Many great Imami jurists who have commented upon this important book (al-urwat ul-wuthqa), such as Ayatollahs Haery, Mirza al-Nayini, Aqa Ziya al-Araki, Sayyid Abul- Hassan al-Esfahani, Burujerdi, Khomeini, Khui, Milani, and Gulpaayigani, do not add any marginal notes to this decree of Yazdi, which means they agree with him that the functions of the faqih that exercises his authority (Wilayat) are not conditioned by being the most knowledgeable.
Shaykh al-Ansari also maintains that ‘alamiya is not necessary in the designation of a faqih as Wali (hakim)’. Every just faqih has the right to undertake affairs which require justified authority (Wilayat). He believes that only when fuqaha have different decrees (fatwa) the decree of the one who is most knowledgeable (‘alam) has priority over others31.
Shaykh Muhammad Hassan, the author of ‘Jawahir al- Kalam’, also believes that the traditional proofs, which state that the fuqaha are designated as ‘Wali’ and the deputies of the Imam, emphasize on the professional knowledge about Islam (fiqahat) and not upon the ‘most knowledgeable’ as the condition of a faqih’s Wilayat32.
Essentially with regards to some functions of the faqih such as ‘qada’, it seems incredible if one supposes that it is conditioned on ‘alamiya because this implies on a very large scale that the Shi’a community has only one faqih who has legitimate authority to judge.
Finally, we have indicated that ‘Ijtihad’ has various aspects and therefore it is quite reasonable to assume ‘X’ is the most knowledgeable (a’lem) in chapters of Islamic jurisprudence concerning worship (such as praying and fasting), while ‘Y’ is a’lem in the chapters of transactions (moamelat) and ‘Z’ is the most knowledgeable in the context of the administration of justice and punishment (hudud). Consequently, we have to take into account the relationship between a function that a faqih wants to undertake and the kind of knowledge that is a prerequisite to that function. There is no sufficient reason to convince us that one who is the most knowledgeable in chapters of worship would be able to perform the function of ‘qada’ better than a faqih who is most knowledgeable in administration of justice.

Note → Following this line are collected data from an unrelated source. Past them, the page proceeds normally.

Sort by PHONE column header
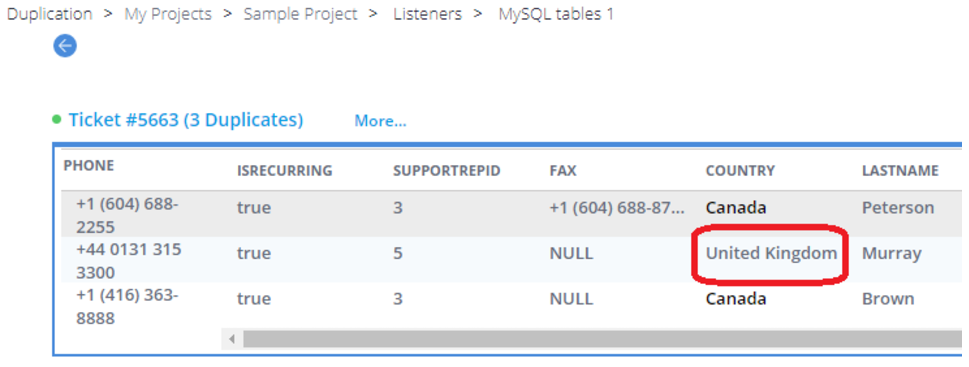This screenshot has height=367, width=969. (89, 166)
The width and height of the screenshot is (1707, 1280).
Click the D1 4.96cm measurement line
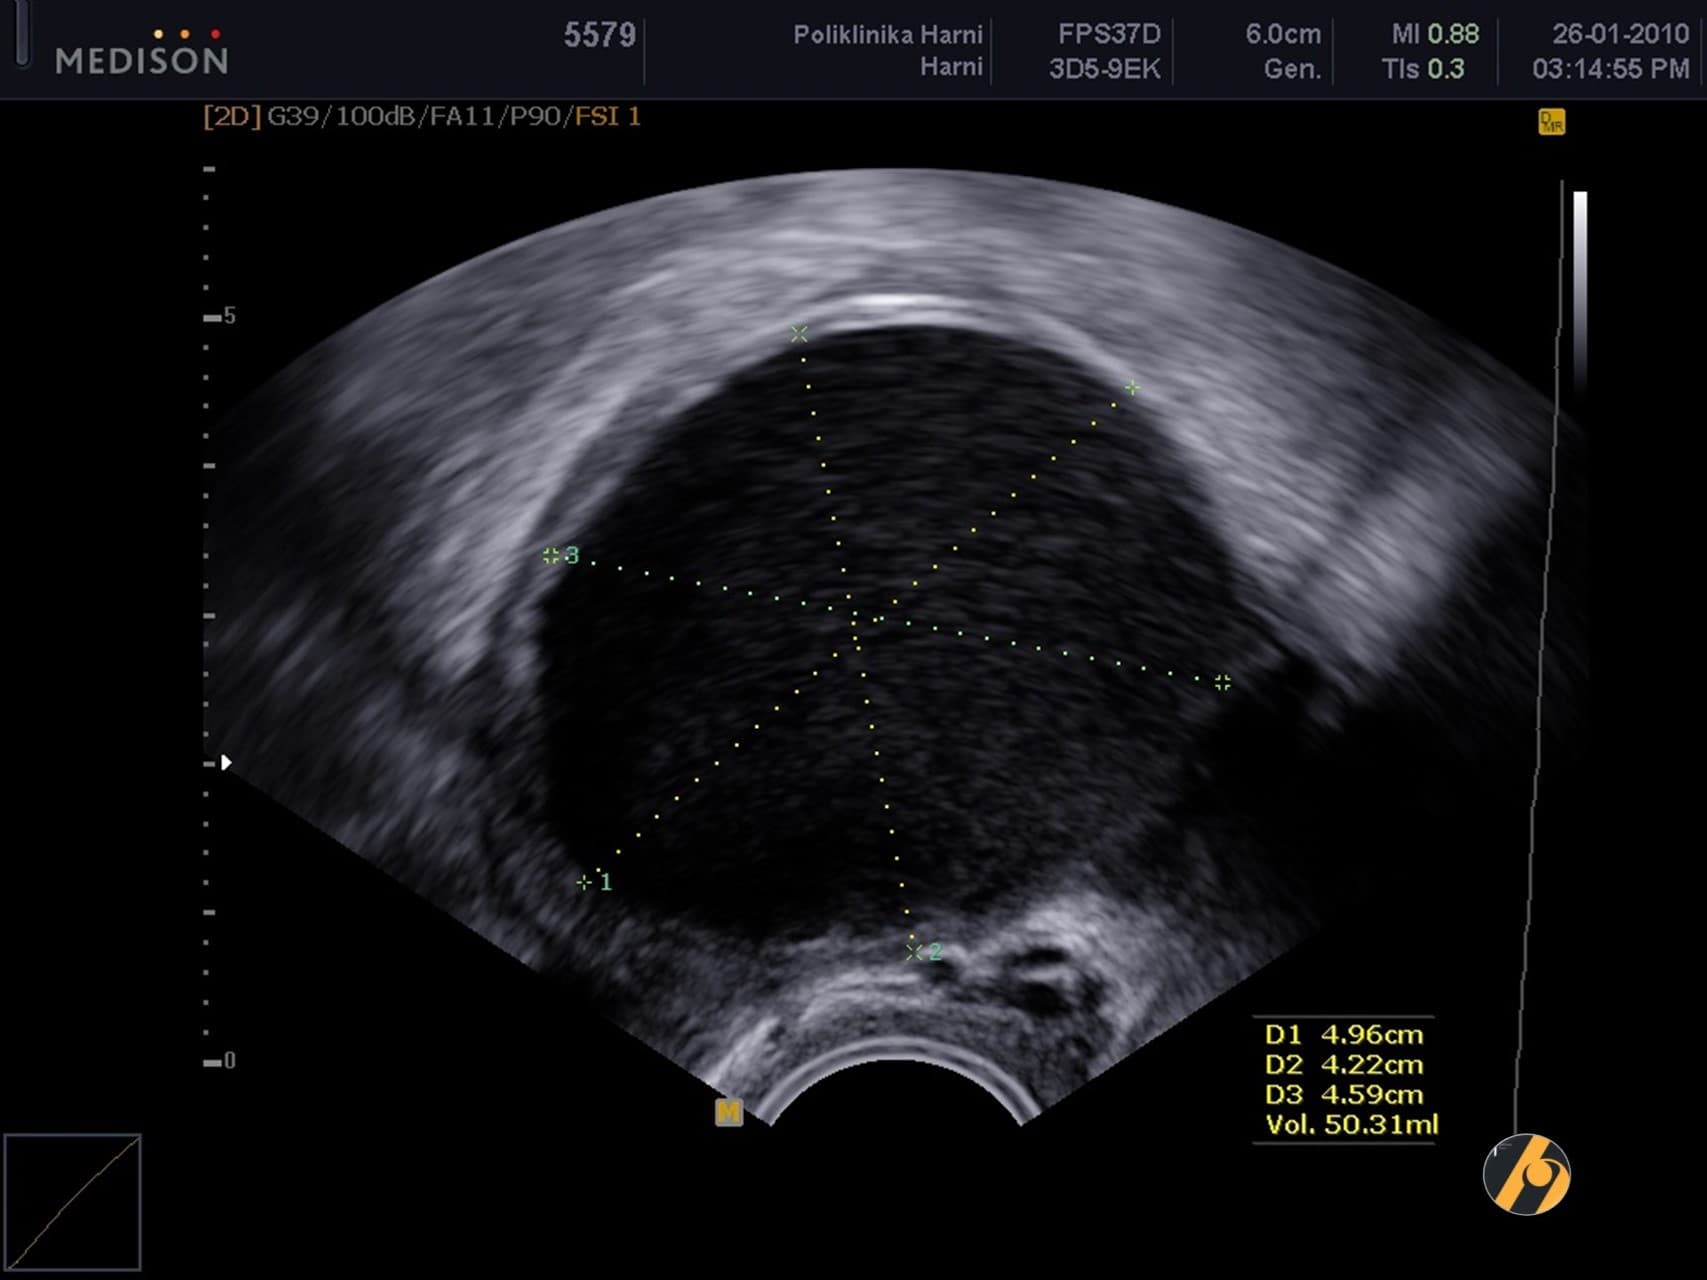point(1343,1034)
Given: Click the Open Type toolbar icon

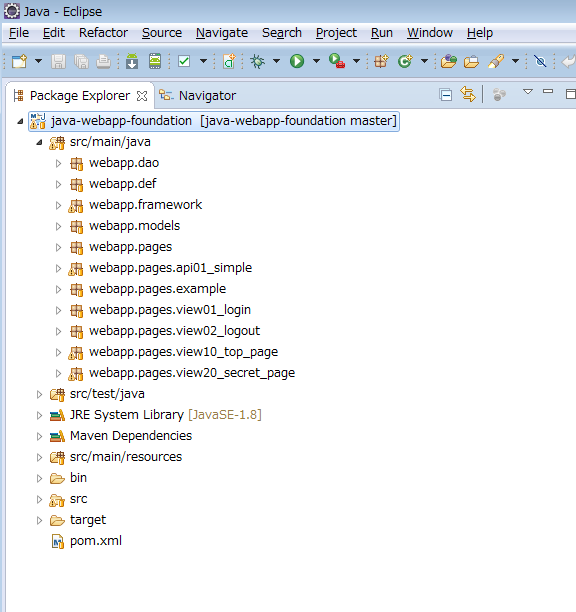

On the other hand, ijtihad and fiqahat are but one characteristic that a leader of the Islamic society should have. There is no reason to concentrate on the priority of ‘a’lem’ and thereby ignore other qualifications that Walis (fuqaha) must possess, which might provide them with the necessary abilities and characteristics of a ruler. Certainly, in a situation wherein a few faqih are completely equal in all qualifications of leadership except ijtihad, one might claim that the authority of a’lem has priority over others, especially when he is the most knowledgeable in social- political aspects of Islamic law. But it should be noted that even this is merely a ‘rational preference’, because as the author of Jawaher al-Kalam indicated, the traditional proofs of Wilayat al-Faqih are silent about alamiya as a condition of Wilayat.
Many political theories are known as ‘guardianship’ in spite of the profound differences they have with one another. By guardianship, we mean a political system in which the state is governed by qualified rulers (guardians).
The ruler or rulers are not subject to election and do not come to office through free election. They deserve to govern the people due to their specific qualifications and abilities. Therefore, the delegation of authority in a guardianship model of state is not due to a democratic process, but rather to the qualities of a guardian. Advocates of guardianship commonly believe that the entrustment of political power to a highly qualified minority, who has exceptional expertise, guarantees the interests and good of the people. Although the followers of guardianship disagree about the qualifications the guardians must have, or about the interpretation of happiness and people’s good. This is why the guardianship supported by Plato is rationally different from the Marxist Leninist interpretation of it. Plato’s guardians are a minority of well- qualified philosophers, whereas the latter’s are an organized group of revolutionaries.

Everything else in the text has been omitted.